NCA significantly inhibited the proliferation of HepG2 and Huh-7 cells, with half maximal inhibitory concentration (IC) values of 345.5 and 231.8 µM at 24 hours, and 244.0 and 199.2 µM at 48 hours, respectively. Flow cytometry revealed that NCA induced apoptosis and G1 phase cell cycle arrest. Wound-healing assays demonstrated that NCA effectively suppressed HCC cell migration. Transcriptome analysis revealed 2,297 DEGs in NCA-treated Huh-7 cells (Padj<0.01), with 1,162 upregulated and 1,135 downregulated.
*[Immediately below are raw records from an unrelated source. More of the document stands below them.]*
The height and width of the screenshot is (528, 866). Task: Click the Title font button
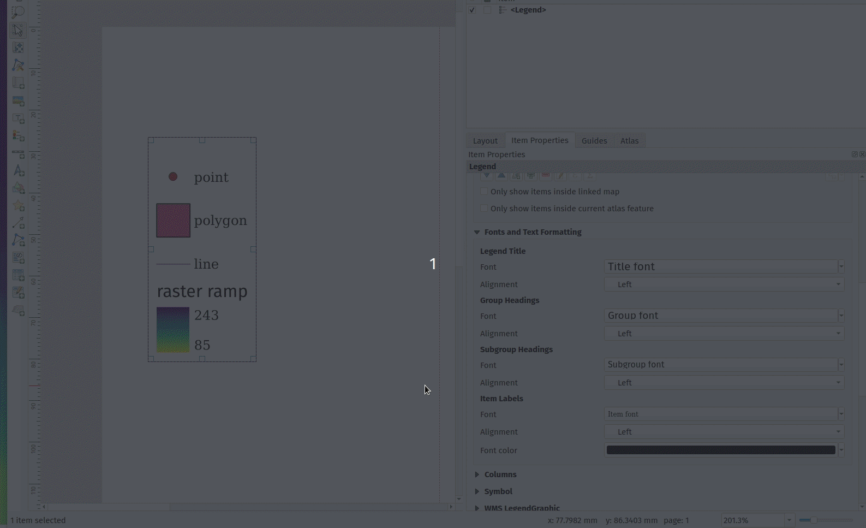click(x=720, y=266)
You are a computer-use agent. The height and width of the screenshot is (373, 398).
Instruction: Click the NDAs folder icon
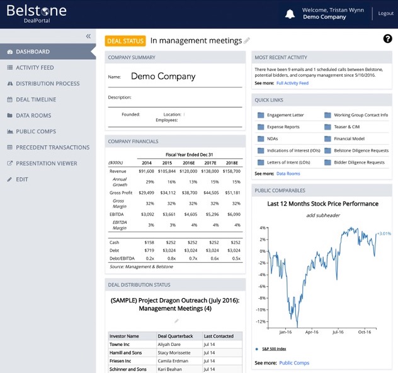click(x=261, y=139)
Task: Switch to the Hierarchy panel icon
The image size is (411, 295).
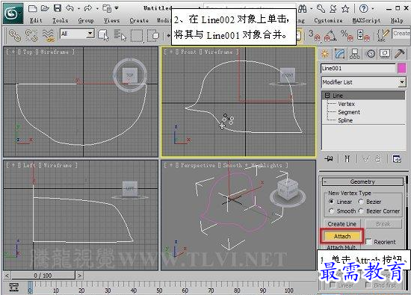Action: pyautogui.click(x=354, y=54)
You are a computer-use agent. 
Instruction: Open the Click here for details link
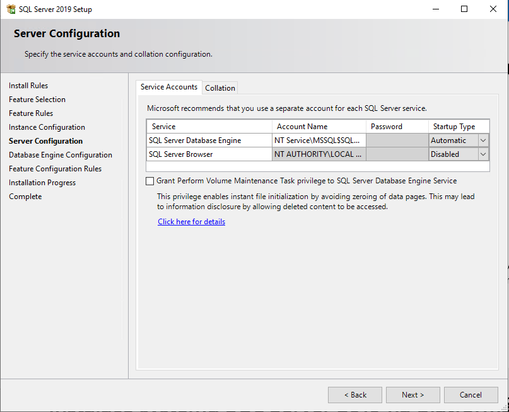click(x=192, y=222)
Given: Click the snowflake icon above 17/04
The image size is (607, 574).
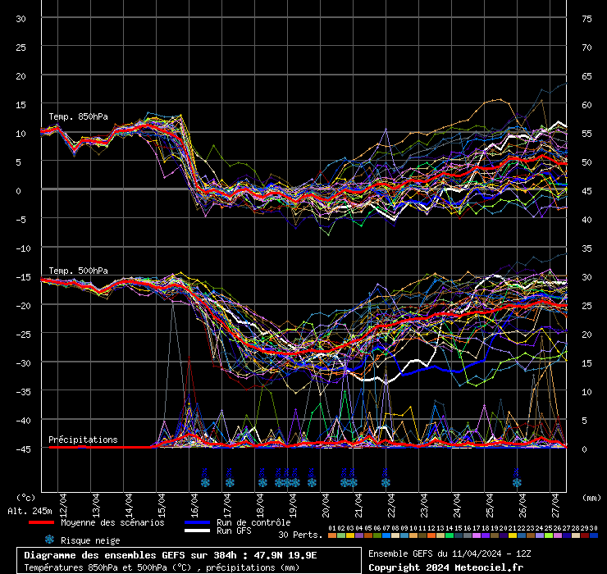Looking at the screenshot, I should pos(230,482).
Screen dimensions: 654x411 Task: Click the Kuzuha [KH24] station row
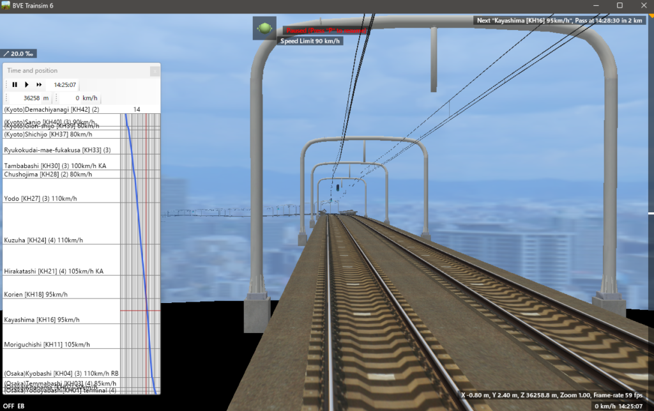(x=43, y=240)
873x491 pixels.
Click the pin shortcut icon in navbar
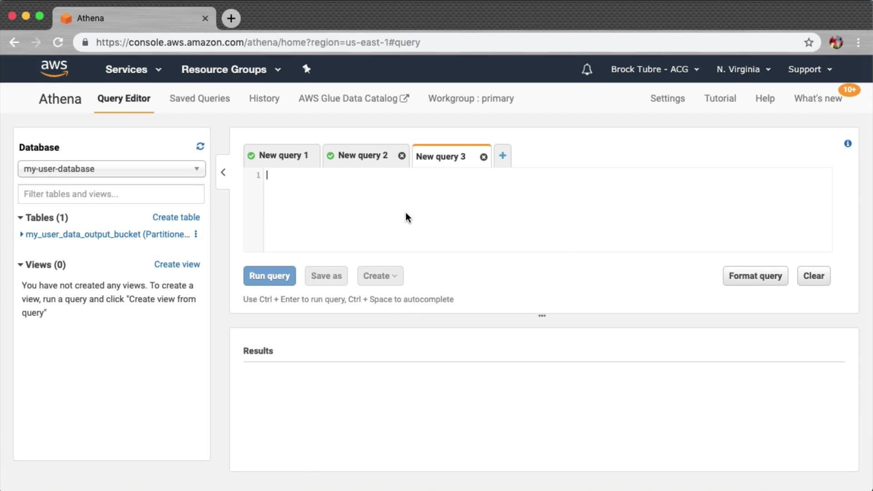pos(306,69)
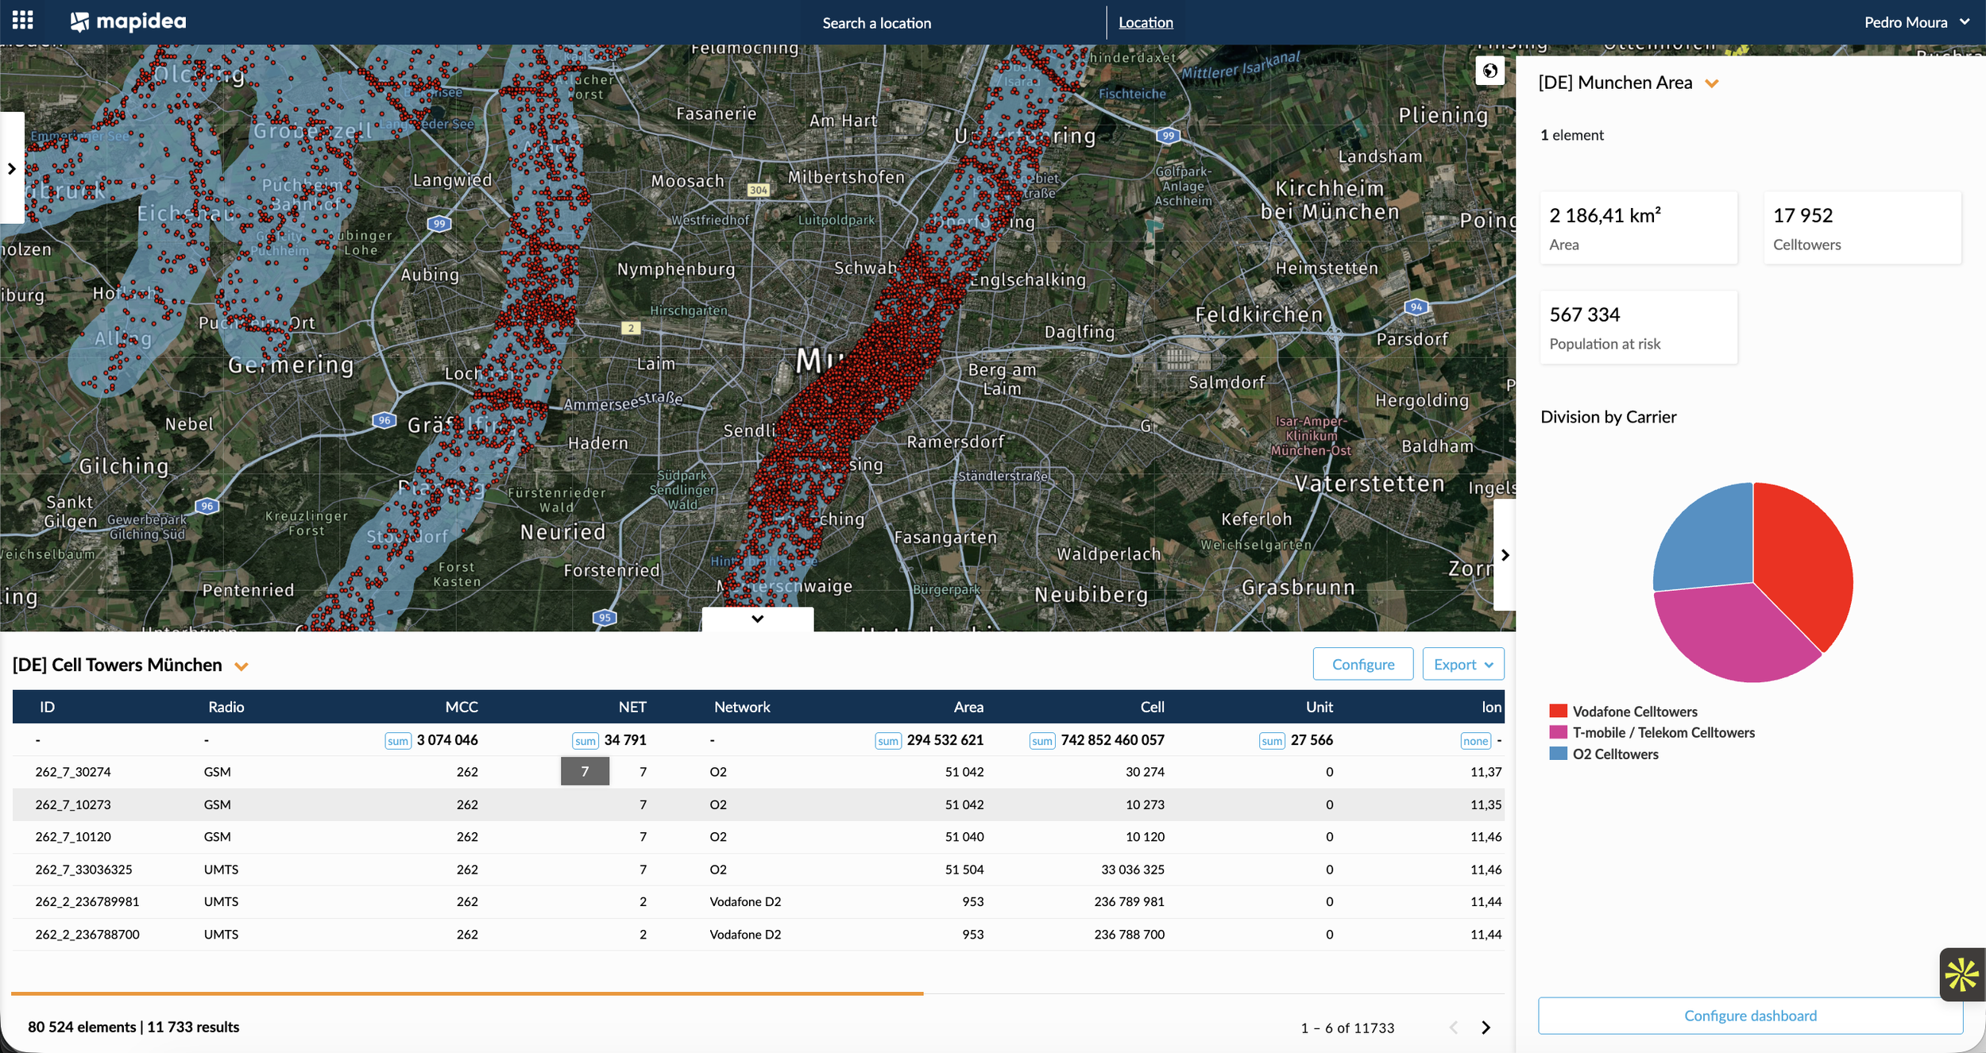The image size is (1986, 1053).
Task: Open the Pedro Moura user menu
Action: tap(1915, 22)
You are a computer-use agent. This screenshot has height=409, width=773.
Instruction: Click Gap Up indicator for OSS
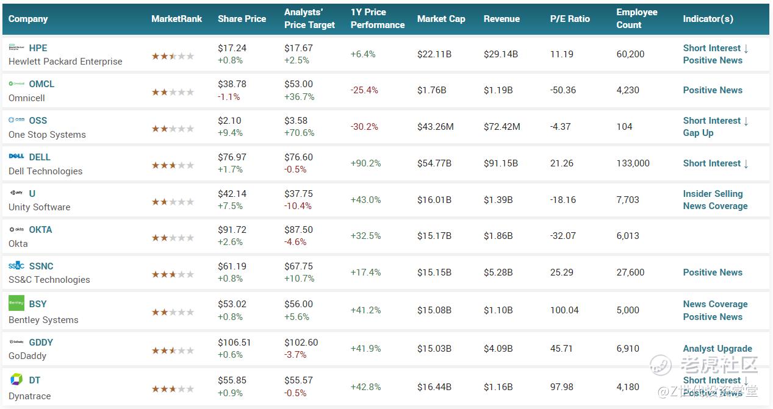point(698,133)
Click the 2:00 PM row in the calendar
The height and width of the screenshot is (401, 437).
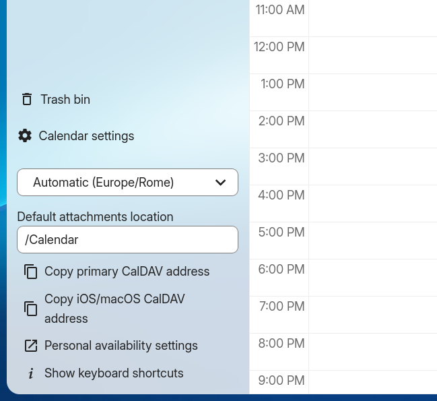[372, 129]
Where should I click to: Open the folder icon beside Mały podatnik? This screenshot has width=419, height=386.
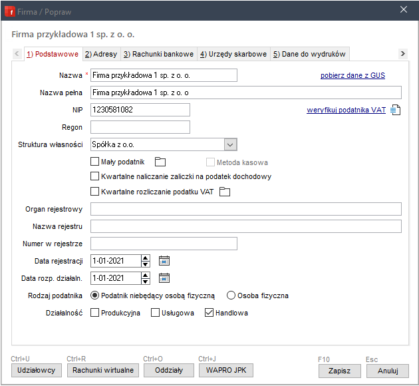pyautogui.click(x=160, y=161)
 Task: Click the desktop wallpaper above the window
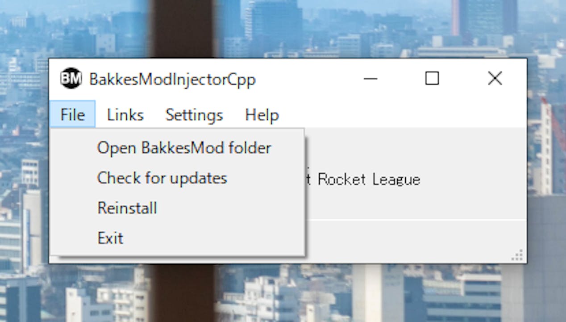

Pathway enrichment analysis indicated significant enrichments in pathways related to "Alcoholism", "MicroRNAs in cancer", "Hepatocellular carcinoma", and "TGF-beta signaling pathway". Western blot confirmed the upregulation of pro-apoptotic proteins [BCL2-associated X protein (BAX); cysteinyl aspartate specific proteinase 3 (CASP3), BH3 interacting domain death agonist (BID), and cytochrome C (CYCS)] and downregulation of the anti-apoptotic protein B-cell lymphoma 2 (BCL2). , NCA treatment significantly inhibited tumor growth.
This study provides compelling evidence that NCA inhibits HCC cell growth and migration both and through the induction of apoptosis and cell cycle arrest. Transcriptomic analysis reveals that NCA induces widespread changes in transcriptional networks and metabolic pathways within HCC cells, highlighting its potential as a promising therapeutic strategy for HCC.
新绿原酸(NCA)是一种天然存在的多酚化合物,具有多种生物活性。本研究旨在探讨NCA对肝癌(HCC)细胞的抑制作用,并阐明其潜在的分子机制。
使用细胞计数试剂盒-8(CCK-8)检测法评估NCA对人肝癌细胞系HepG2和Huh-7的抗增殖活性。采用流式细胞术分析细胞凋亡和细胞周期分布。进行伤口愈合试验以评估NCA对细胞迁移的影响。对经NCA处理和未处理的Huh-7细胞进行转录组测序,以鉴定差异表达基因(DEG)和信号通路。蛋白质免疫印迹法用于验证关键凋亡相关蛋白的表达。使用裸鼠异种移植模型进行实验,以评估NCA的抗肿瘤作用。
NCA显著抑制HepG2和Huh-7细胞的增殖,24小时时半数最大抑制浓度(IC)值分别为345.5和231.8μM,48小时时分别为244.0和199.2μM。流式细胞术显示NCA诱导细胞凋亡和G1期细胞周期阻滞。伤口愈合试验表明NCA有效抑制HCC细胞迁移。转录组分析显示,经NCA处理的Huh-7细胞中有2297个DEG(Padj<0.01),其中1162个上调,1135个下调。通路富集分析表明,与“酒精中毒”、“癌症中的微小RNA”、“肝细胞癌”和“转化生长因子-β信号通路”相关的通路有显著富集。蛋白质免疫印迹法证实促凋亡蛋白[BCL2相关X蛋白(BAX);半胱氨酸天冬氨酸特异性蛋白酶3(CASP3)、BH3相互作用结构域死亡激动剂(BID)和细胞色素C(CYCS)]上调,抗凋亡蛋白B细胞淋巴瘤2(BCL2)下调。此外,NCA处理显著抑制肿瘤生长。
本研究提供了有力证据,表明NCA在体内和体外均通过诱导细胞凋亡和细胞周期阻滞来抑制HCC细胞的生长和迁移。转录组分析表明,NCA诱导HCC细胞内转录网络和代谢途径发生广泛变化,突出了其作为HCC一种有前景的治疗策略的潜力。